Choc migratoire

Violences xénophobes en Afrique du Sud, évacuations massives de Nigérians, tensions diplomatiques avec menace de réparations : la crise s’intensifie à Johannesburg en ce début juillet 2026, selon l’information consultée sur rfi.fr par la rédaction de Voltefaceinfos7.com. Plus de 550 ressortissants ont été rapatriés vers Lagos après des attaques et des pressions de groupes anti-immigration. Les autorités nigérianes dénoncent une atteinte grave et évoquent des compensations.

Johannesburg en crise

Dans les rues de Johannesburg, les mobilisations anti-immigration révèlent une fracture sociale profonde, où chômage et précarité nourrissent la colère contre l’étranger. Frantz Fanon rappelait : « chaque génération doit, dans une relative opacité, découvrir sa mission ». Ici, la violence devient langage politique détourné.

Diplomatie des blessures

Le Nigeria envisage des réparations face à l’Afrique du Sud, transformant la douleur des évacués en enjeu diplomatique.
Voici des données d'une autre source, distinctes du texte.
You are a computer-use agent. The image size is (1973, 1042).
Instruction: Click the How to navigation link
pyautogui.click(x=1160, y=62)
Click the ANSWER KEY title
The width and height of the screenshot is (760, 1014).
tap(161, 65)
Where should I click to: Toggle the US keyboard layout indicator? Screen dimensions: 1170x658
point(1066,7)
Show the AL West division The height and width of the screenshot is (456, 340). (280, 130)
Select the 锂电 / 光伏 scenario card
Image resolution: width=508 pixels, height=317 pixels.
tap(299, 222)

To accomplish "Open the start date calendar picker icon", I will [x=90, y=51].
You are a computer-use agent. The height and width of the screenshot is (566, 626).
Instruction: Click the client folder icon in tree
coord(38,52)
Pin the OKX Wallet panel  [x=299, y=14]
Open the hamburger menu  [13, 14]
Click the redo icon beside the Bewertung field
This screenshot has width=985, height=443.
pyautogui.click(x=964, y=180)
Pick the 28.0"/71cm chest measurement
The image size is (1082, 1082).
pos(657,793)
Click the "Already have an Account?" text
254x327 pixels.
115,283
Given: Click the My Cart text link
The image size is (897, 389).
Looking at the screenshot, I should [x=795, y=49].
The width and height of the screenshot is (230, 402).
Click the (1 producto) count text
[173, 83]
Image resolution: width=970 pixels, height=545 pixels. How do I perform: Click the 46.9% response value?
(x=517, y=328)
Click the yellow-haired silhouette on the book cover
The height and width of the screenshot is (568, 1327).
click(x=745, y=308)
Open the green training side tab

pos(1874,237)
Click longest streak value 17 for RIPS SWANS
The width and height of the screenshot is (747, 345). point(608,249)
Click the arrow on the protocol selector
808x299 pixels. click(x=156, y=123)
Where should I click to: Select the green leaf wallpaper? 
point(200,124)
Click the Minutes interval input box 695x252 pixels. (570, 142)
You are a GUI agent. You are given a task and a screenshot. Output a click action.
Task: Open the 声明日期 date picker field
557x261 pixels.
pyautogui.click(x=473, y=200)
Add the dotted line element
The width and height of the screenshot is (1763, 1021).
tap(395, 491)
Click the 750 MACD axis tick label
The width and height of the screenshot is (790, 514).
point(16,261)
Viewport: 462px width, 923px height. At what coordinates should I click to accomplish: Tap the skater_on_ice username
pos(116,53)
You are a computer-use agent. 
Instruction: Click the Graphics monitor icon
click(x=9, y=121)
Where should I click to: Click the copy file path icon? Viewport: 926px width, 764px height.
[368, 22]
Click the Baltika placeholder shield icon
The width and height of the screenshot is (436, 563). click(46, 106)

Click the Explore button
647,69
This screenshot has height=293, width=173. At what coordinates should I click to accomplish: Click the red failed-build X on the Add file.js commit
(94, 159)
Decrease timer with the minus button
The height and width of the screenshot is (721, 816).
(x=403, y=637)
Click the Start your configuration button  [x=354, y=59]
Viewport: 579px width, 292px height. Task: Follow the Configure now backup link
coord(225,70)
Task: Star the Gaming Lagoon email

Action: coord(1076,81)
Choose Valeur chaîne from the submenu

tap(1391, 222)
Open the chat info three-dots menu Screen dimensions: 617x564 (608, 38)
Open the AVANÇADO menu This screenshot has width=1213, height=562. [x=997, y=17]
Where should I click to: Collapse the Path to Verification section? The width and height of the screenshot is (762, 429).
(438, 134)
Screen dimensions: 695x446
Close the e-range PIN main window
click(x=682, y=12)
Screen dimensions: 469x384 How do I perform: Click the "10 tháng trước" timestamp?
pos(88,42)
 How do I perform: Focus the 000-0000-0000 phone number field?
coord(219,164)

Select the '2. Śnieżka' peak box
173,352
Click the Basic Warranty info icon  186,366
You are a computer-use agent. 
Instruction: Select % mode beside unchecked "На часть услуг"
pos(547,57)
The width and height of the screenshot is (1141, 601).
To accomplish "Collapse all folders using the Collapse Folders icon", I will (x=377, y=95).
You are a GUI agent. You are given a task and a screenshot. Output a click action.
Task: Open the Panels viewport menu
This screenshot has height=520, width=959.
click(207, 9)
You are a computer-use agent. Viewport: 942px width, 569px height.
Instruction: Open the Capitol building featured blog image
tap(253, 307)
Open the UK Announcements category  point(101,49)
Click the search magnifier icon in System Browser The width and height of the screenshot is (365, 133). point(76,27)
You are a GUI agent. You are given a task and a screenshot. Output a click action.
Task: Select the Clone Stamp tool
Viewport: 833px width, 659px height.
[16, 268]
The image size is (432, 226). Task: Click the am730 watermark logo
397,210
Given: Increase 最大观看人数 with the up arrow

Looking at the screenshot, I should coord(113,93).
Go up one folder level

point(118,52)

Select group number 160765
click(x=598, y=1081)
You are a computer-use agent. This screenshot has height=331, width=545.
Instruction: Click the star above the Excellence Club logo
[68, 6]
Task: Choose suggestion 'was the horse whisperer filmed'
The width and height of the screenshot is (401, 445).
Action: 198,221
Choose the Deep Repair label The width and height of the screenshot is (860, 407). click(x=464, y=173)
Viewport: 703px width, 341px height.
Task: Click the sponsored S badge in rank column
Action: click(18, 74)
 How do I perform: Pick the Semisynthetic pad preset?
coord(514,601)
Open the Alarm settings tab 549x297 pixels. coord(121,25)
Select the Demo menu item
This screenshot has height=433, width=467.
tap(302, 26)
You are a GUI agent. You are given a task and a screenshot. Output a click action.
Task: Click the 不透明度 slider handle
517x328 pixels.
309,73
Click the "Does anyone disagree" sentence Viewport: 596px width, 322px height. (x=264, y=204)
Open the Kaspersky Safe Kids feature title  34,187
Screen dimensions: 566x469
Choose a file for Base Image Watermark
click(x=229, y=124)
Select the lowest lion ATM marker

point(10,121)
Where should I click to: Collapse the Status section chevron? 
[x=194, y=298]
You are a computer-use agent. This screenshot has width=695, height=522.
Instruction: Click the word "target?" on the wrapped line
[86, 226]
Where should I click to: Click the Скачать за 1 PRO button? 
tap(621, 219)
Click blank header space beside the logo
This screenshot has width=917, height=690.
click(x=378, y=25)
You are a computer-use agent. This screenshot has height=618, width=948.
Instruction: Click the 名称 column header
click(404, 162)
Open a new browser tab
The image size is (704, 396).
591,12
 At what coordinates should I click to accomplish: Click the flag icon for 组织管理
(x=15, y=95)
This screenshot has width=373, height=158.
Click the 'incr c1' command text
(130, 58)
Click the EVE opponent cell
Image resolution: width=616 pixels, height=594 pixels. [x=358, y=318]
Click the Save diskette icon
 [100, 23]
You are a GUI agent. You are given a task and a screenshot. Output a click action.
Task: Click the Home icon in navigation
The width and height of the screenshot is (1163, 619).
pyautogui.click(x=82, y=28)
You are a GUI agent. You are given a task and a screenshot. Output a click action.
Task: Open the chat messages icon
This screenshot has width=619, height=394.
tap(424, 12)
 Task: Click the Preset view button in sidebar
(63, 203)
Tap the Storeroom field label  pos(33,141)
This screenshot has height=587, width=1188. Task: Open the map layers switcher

Hannah Arendt écrivait que « le droit d’avoir des droits » précède toute citoyenneté effective. La question devient celle de la protection des vies hors frontières.

Mémoire et réparation

Les pertes matérielles des rapatriés traduisent une dépossession plus large, celle des trajectoires brisées et des vies suspendues. Achille Mbembe souligne que la violence fabrique des mondes de ruines. W E B Du Bois évoquait la ligne de couleur comme fracture durable des sociétés modernes. « La justice sans mémoire n’est qu’oubli organisé », et la diplomatie devra choisir entre réparation et répétition. Les responsabilités régionales restent encore largement non résolues aujourd’hui.